(Stored data entries)
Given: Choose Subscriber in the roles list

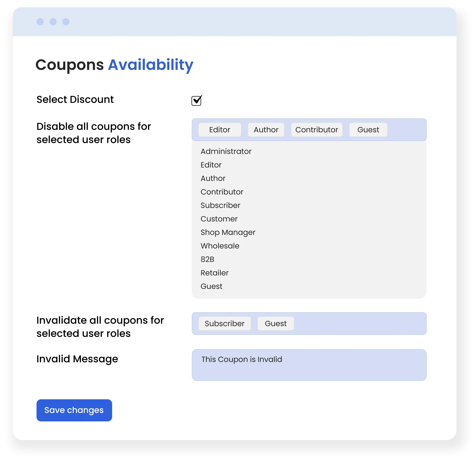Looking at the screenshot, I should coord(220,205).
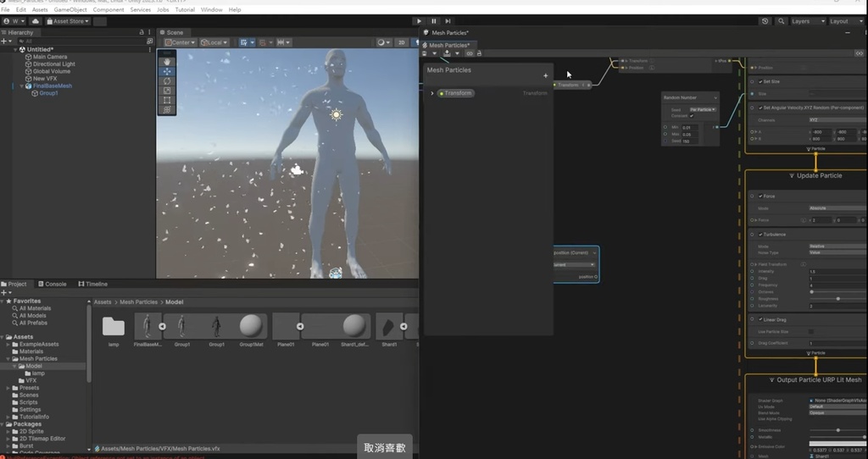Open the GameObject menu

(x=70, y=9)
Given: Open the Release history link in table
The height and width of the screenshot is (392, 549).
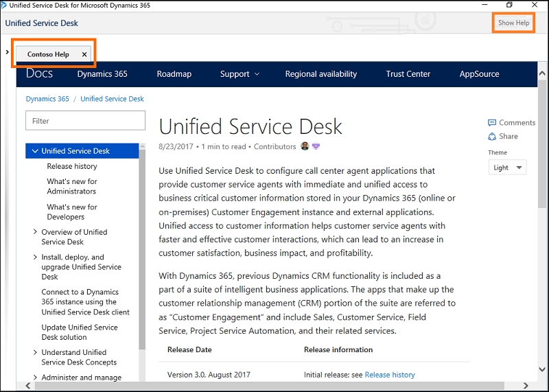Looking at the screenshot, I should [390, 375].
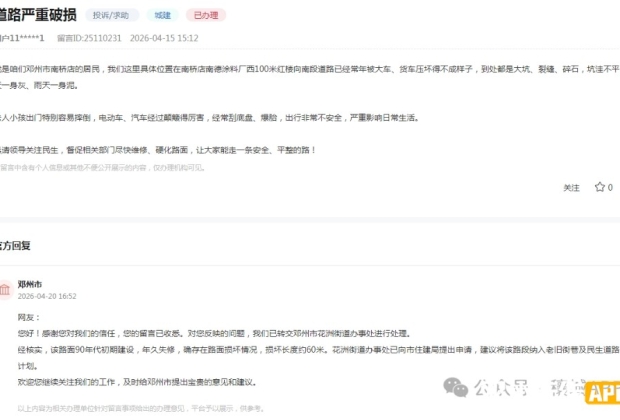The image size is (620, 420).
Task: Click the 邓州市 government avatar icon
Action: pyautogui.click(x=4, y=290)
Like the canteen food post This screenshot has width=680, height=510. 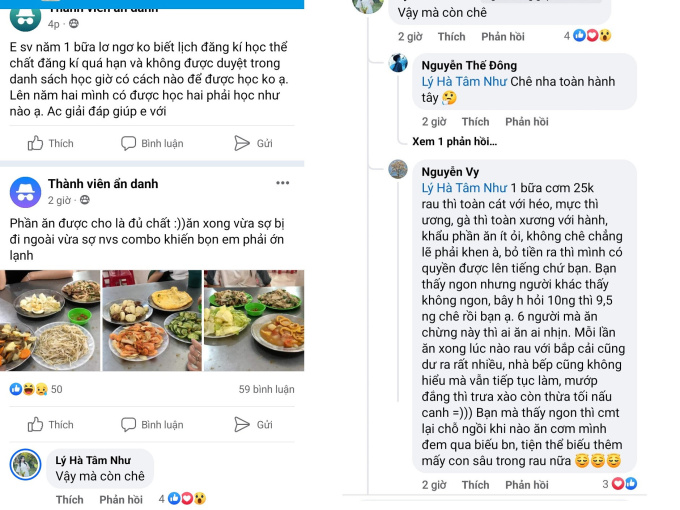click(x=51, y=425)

* **The problem**
What is needed is a word-for-word copy of the lines from the start of the data to the line with "Given: Open the Release history link in table", inclusive, with no pictures in it.

* **Reply to the task**
Given: Choose Subscriber in the roles list

Looking at the screenshot, I should coord(220,205).
Open the GameObject menu

(x=70, y=9)
Given: Open the Release history link in table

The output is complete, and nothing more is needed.